From Milkha Singh in 1960 to Aditi Ashok in 2021: India’s tryst with 4th place at Olympics

But her short game and putting were outstanding all four days. At times, it felt like she was willing the ball into hole. She made putt after crucial putt – for par on the 12th hole, for birdies on the 13th and 14th holes - to stay in touch with Korda and keep pace with Ko and Japanese golfer Inami Mone, who would win bronze and silver, respectively. She forced Ko and Mone to shoot spectacular 6-under par rounds of 65 just to edge ahead of her in the chase for a medal. Phil Mickelson’s former caddie, Jim McKay, called her putting performance, “The best I’ve seen this year on any tour.”

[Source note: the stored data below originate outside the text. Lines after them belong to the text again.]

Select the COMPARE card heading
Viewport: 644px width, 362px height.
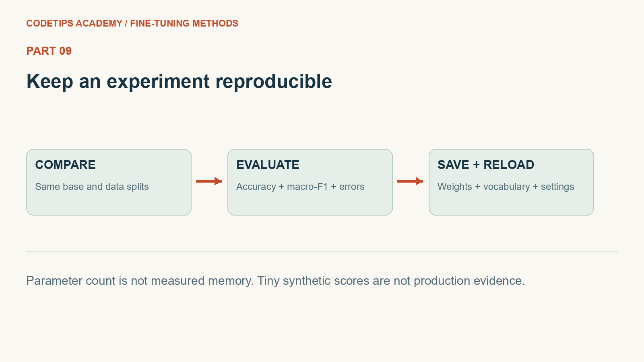coord(65,165)
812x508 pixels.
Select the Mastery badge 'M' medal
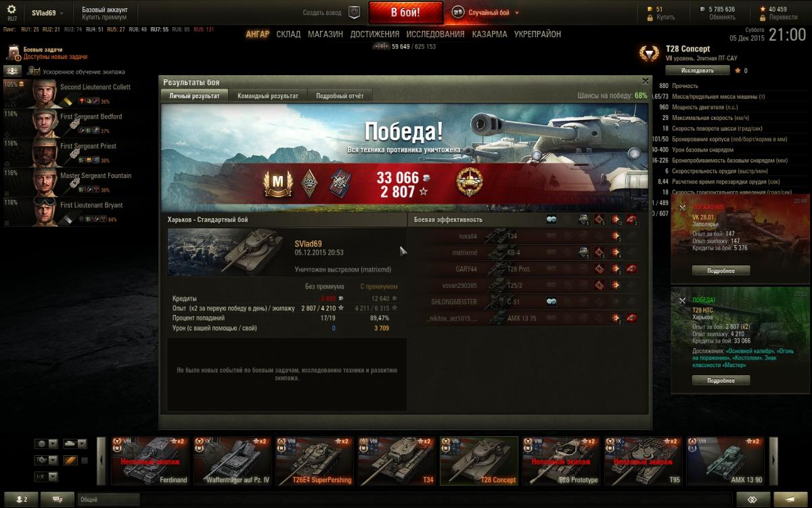click(x=276, y=183)
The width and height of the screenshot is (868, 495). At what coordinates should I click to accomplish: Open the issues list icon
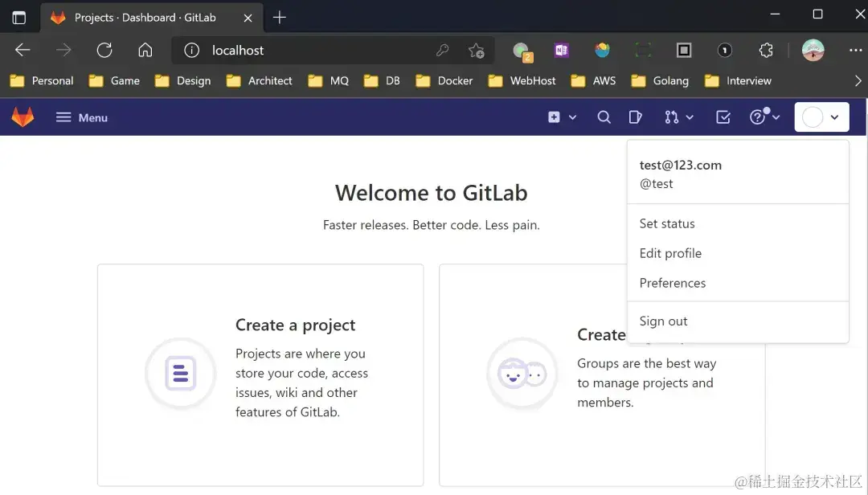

Her play has put women’s golf on the sporting map in India and earned her legions of new fans across the country, including legendary Olympians such as Abhinav Bindra. People woke up before the sun, blurry-eyed but excited to watch her play and contend for a medal. People who, a few days ago, wouldn’t have been able to tell the difference between golf and gilly danda were now learning the difference between a birdie and a bogey. Aditi didn’t disappoint any of them.

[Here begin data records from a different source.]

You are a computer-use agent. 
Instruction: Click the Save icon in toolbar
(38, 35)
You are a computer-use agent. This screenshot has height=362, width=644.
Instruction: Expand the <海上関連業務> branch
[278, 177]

What’s more she did it despite having contracted Covid-19 in May and June while in India and still hadn’t fully recovered her strength. She also had her mother as a caddie rather than her father, who usually carries her bag. She said she was making good on the promise she had made to her.

On the course, Aditi, mature and more experienced from her outing at Rio 2016 as a teenager, was now taking most of the decisions herself, and made sure she committed to them.

At the end of the tournament, one of the commentators stated on air: “You do not settle for silver or bronze at the Olympics. You win silver, you win bronze. And Aditi Ashok can hold her head high for her fourth-place finish.” Once the pain of just missing a medal wears off, hopefully Aditi will see all that she has accomplished, rather than what she didn’t.

Five years ago in Rio, at the tender age of 18, Aditi briefly led the women’s golf event during the second round. She would fade to finish 41st but it was a learning experience more than anything else. This time she showed she had learned her lessons well. May this result turn out to be a harbinger of things to come too.